• [TEXT PROVIDED]:
________________

Today I am sharing my best tips for making garments in velvet!

Velvet has a beautiful shine to it, with highlights rather than shadows. This can be seen in paintings, where the clothing is pictured with highlighted areas rather than darker folds. Like this; (though this may also be woolen cloth, but it goes for illustrating highlights in fabric)

  • The choise of material is important. On the market today, you can find different kinds of velvets, in both high and low quality. The original velvet fabric was made of silk, insanely expensive, and probably also sensitive for wear and washing. To buy a good silk velvet for your project is of course historically accurate, but also very expensive, and you will have a garment that is sensitive. But the look and shine of the fabric will be outstanding.
  • Cheating? For a silk velvet look, you could instead choose velvet made of viscose, rayon or a mix of synthetic fibres. This fabric is a lot cheaper, more durable, and is (depending on the quality and materials) close to how silk velvet looks. Avoid fabrics made of pure polyester, since these will be warm and uncomfortable to wear; a mix based of viscose is often the best. You could also go for cotton or cotton mixed velvet, the look is a bit more matte than silk velvet but black is quite close in appearance. The good thing with cotton velvet is that it is made of natural fibres so it is easy to wash, feels good to wear and is durable and fire safe (it will not melt on your other clothes if you are unlucky) as well as cheap. As an example; my wedding gown made of silk blended velvet costs 4 times more than a medium cotton velvet.

________________

• [RECORDED DATA]:
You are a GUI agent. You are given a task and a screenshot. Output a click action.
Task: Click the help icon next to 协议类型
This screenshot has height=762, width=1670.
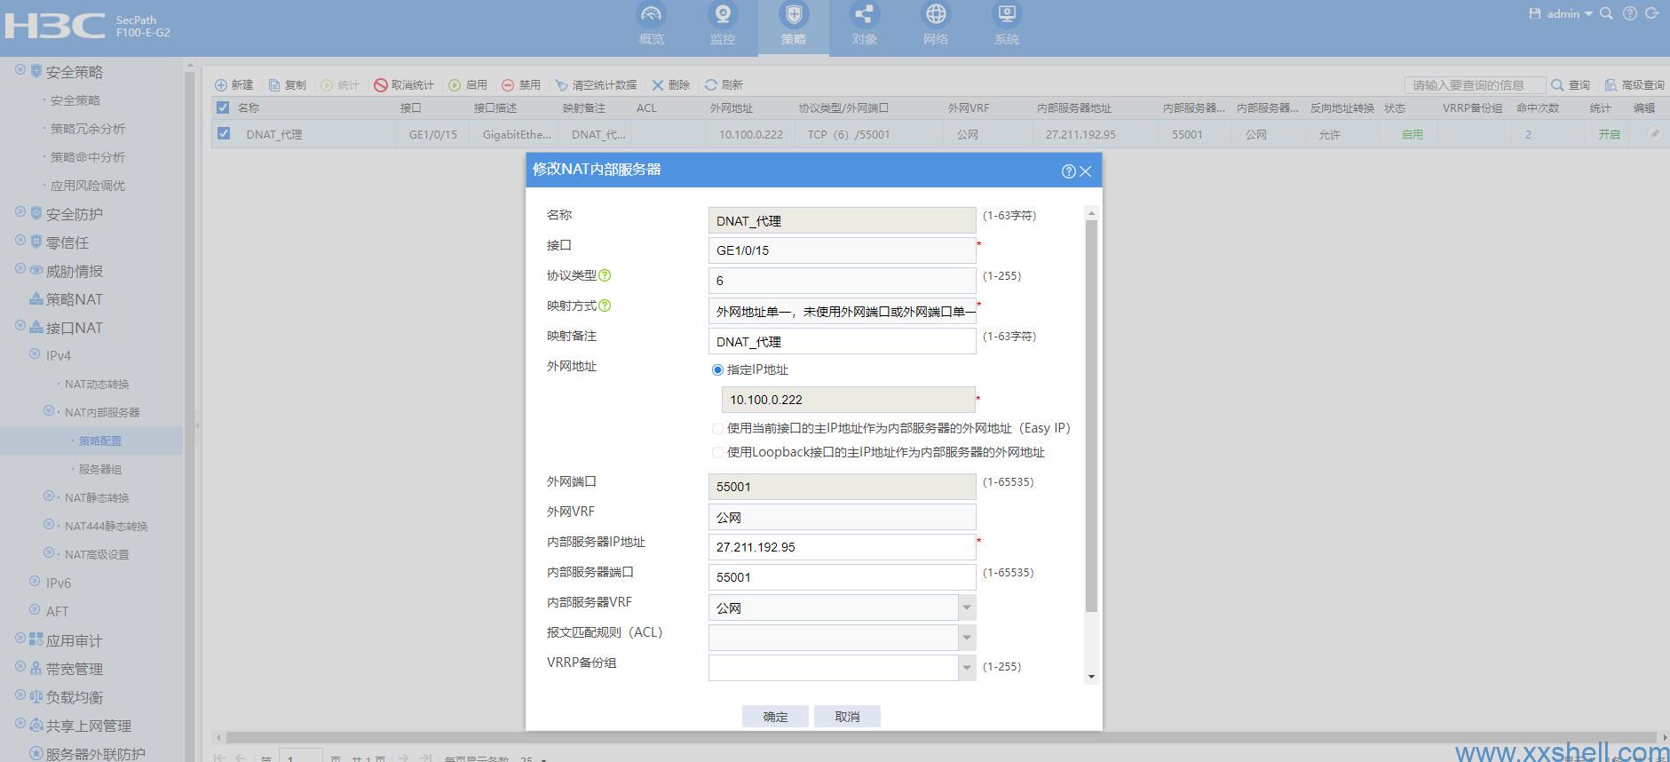605,276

________________

• [WRITTEN EXERCISE 1]:
Answer these questions about the velvet tips:
(a) What was the original velvet fabric made of?
(b) Fabric made of what material should be avoided because it is warm and uncomfortable to wear?
(c) How many times more does the wedding gown of silk blended velvet cost than a medium cotton velvet?
• [WRITTEN EXERCISE 2]: Please write out the stretch of the velvet tips from "Today I am sharing" through "highlights in fabric)", swapping "paintings" for "portraits".
• [WRITTEN EXERCISE 3]: Translate this sentence from the velvet tips into Spanish: "Velvet has a beautiful shine to it, with highlights rather than shadows."
The lines play no part in this.

• [WRITTEN REPLY 1]:
(a) Silk
(b) Pure polyester
(c) 4 times more

• [WRITTEN REPLY 2]:
Today I am sharing my best tips for making garments in velvet!

Velvet has a beautiful shine to it, with highlights rather than shadows. This can be seen in portraits, where the clothing is pictured with highlighted areas rather than darker folds. Like this; (though this may also be woolen cloth, but it goes for illustrating highlights in fabric)

• [WRITTEN REPLY 3]: El terciopelo tiene un hermoso brillo, con reflejos en lugar de sombras.